Q. You guys obviously expressed interest in bringing J.D. back, at a time when the game is younger with reliance on younger players getting greater and greater, how tricky is it thinking through long-term commitments to guys who are old enough to arrive at the free agency, even if it's kind of in the middle of their prime, knowing what lies on the other side of that?
TOREY LOVULLO: Yeah, it's a very slippery slope. You have to be very careful about signing guys to a contract that may be a couple years too long and when organizations are challenged financially, you have to make some really key tough decisions. So passing on somebody might be the best move. So there are some challenges with that. We all know that there's some very well documented contracts right now that with some players that aren't playing or performing up to the level or expectations of what they're earning. That's just the nature of the game.
So it's probably very dependent on each front office and each group so that each GM and president and owner as to what type of decisions they're willing to make. I just know that our front office is very diligent and hard working and very efficient in some of the decisions that they make.

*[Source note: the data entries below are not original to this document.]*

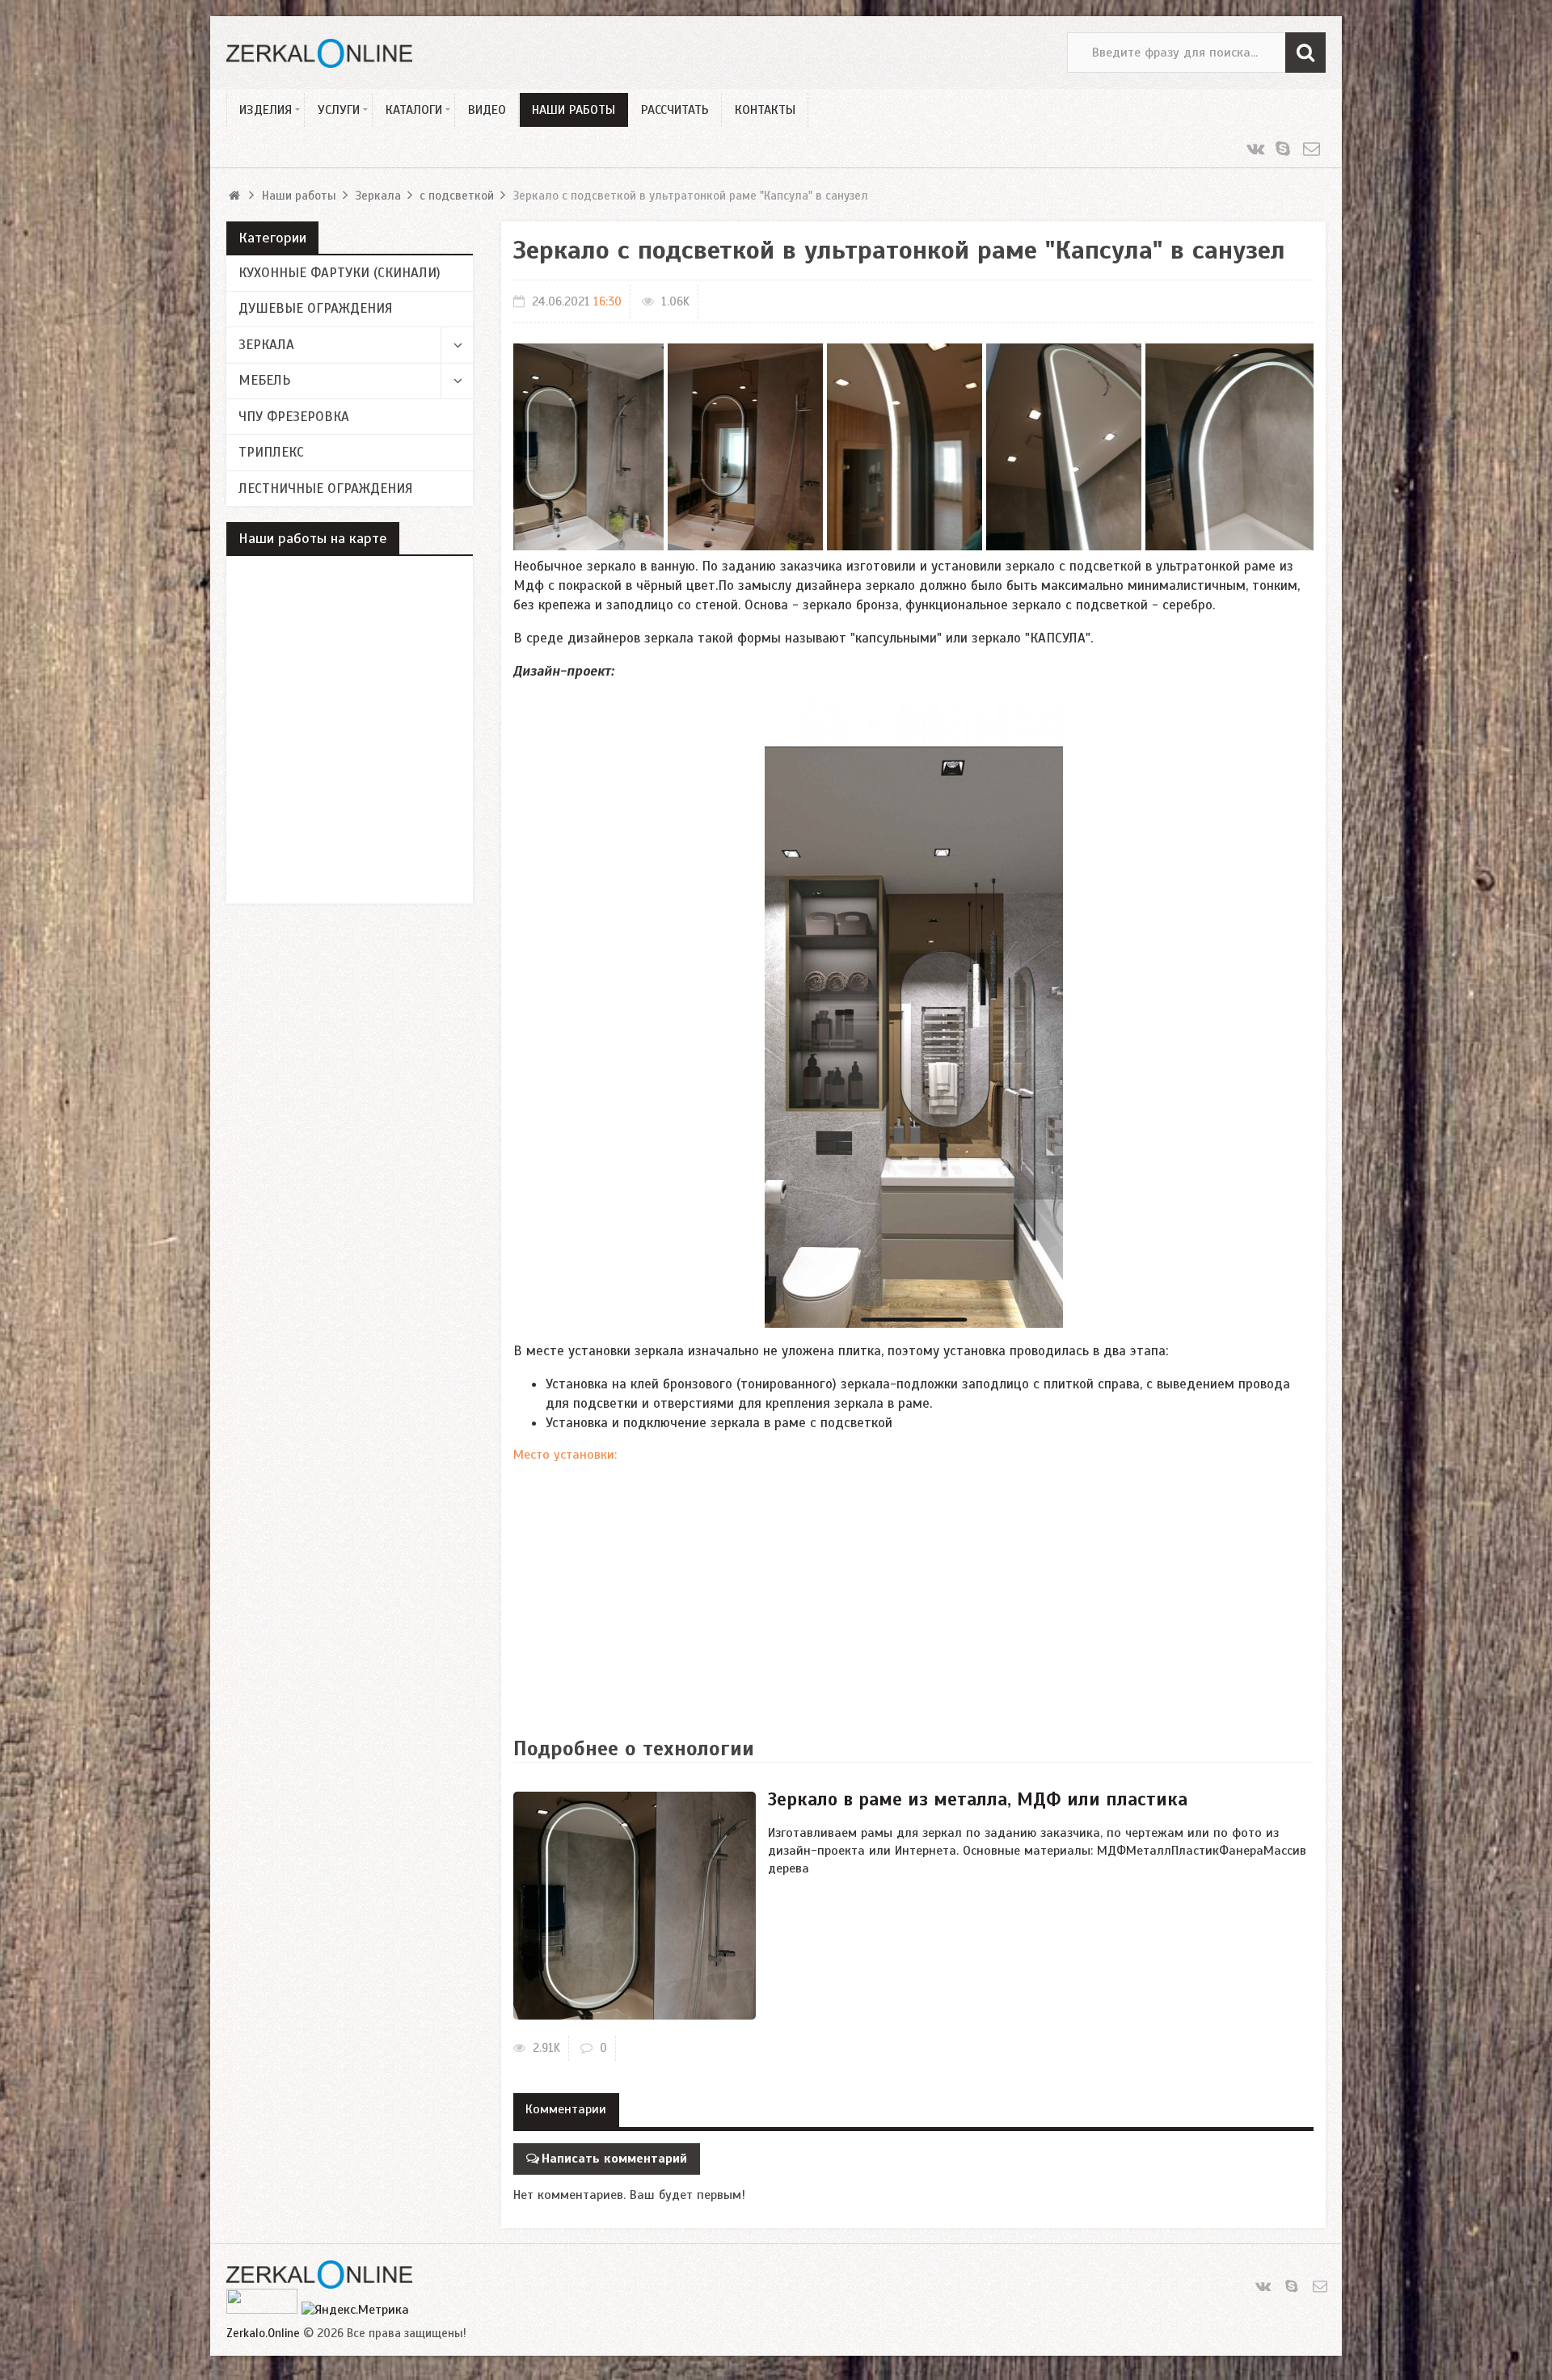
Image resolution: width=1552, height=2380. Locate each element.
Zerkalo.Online (263, 2333)
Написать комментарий (614, 2158)
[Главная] (236, 195)
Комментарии (565, 2109)
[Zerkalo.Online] (319, 52)
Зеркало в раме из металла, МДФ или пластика (977, 1799)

Q. It would also depend on the player presumably as you look at J.D., you only had a couple months of exposure, but how would you imagine J.D. Martinez. how we would you project him out five years from now?
TOREY LOVULLO: Yeah, well, and that's the second part of it. So I apologize for not getting into that, but it's a key point right there, because you have to look at the body and the mind and the soul and if anybody would have predicted that Pete Rose would have played until he's 45 when he was 25, would have said you're crazy, as hard as he played.
So I know that there's some very unique set of circumstances and I've seen how hard J.D. works, I think that given his age, he is going to play several more years. I know that he's got a very healthy, strong body. That's information that I get to see inside of the clubhouse, so I know that he's the type of guy that could last the length of a long-term contract.